(PROVIDED RECORDS Opens)

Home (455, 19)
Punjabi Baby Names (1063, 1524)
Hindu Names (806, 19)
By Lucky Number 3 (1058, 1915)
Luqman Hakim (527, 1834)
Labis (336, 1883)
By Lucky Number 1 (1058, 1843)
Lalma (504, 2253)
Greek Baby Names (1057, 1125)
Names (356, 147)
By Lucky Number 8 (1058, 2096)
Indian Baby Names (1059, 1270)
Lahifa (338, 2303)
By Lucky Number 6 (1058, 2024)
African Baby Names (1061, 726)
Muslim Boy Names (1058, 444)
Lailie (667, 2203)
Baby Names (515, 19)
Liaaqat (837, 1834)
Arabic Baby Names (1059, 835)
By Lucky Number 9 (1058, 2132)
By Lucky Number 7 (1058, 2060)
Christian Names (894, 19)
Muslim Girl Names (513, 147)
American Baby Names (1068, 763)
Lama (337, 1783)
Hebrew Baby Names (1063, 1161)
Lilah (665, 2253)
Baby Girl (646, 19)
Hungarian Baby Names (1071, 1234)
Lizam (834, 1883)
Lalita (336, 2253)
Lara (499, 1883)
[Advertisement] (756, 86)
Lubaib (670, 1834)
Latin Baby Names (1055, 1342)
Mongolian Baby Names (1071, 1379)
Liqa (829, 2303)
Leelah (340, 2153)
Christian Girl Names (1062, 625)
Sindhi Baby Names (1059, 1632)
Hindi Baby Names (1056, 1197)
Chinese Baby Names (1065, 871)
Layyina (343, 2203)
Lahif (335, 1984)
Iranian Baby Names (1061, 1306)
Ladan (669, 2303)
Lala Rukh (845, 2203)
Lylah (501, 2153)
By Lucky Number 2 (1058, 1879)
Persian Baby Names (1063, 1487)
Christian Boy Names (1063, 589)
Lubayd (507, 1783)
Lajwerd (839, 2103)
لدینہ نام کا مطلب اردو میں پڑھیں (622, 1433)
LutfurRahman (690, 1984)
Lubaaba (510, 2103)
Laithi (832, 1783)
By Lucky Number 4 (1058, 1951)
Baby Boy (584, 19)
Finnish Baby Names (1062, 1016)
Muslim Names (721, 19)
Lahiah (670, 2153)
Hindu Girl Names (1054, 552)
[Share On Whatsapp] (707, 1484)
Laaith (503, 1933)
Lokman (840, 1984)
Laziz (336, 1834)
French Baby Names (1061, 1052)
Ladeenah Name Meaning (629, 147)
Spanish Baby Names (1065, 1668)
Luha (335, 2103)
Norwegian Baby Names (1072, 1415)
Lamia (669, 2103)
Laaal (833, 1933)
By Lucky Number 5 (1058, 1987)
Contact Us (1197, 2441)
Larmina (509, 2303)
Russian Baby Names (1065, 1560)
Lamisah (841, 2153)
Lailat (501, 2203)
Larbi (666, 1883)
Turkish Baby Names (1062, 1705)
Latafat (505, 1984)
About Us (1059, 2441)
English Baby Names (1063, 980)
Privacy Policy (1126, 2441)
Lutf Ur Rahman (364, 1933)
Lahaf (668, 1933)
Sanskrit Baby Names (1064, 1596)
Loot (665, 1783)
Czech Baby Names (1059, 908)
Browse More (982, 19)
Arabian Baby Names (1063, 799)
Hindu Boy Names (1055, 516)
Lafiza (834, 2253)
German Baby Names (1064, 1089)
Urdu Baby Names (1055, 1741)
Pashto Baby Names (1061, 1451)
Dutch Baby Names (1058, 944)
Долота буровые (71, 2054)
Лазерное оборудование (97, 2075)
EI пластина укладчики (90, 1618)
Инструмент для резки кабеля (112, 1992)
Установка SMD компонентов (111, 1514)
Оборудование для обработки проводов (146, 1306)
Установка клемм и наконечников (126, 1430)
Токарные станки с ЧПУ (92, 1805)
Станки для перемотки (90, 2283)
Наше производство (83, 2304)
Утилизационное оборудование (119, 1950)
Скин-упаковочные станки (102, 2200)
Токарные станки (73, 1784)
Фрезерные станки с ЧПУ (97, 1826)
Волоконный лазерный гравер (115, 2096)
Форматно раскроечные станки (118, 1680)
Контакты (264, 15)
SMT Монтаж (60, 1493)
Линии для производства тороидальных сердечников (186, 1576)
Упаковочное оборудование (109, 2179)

(PROVIDED RECORDS Closes)

Check the data for lines with "Christian" and give only their number.

3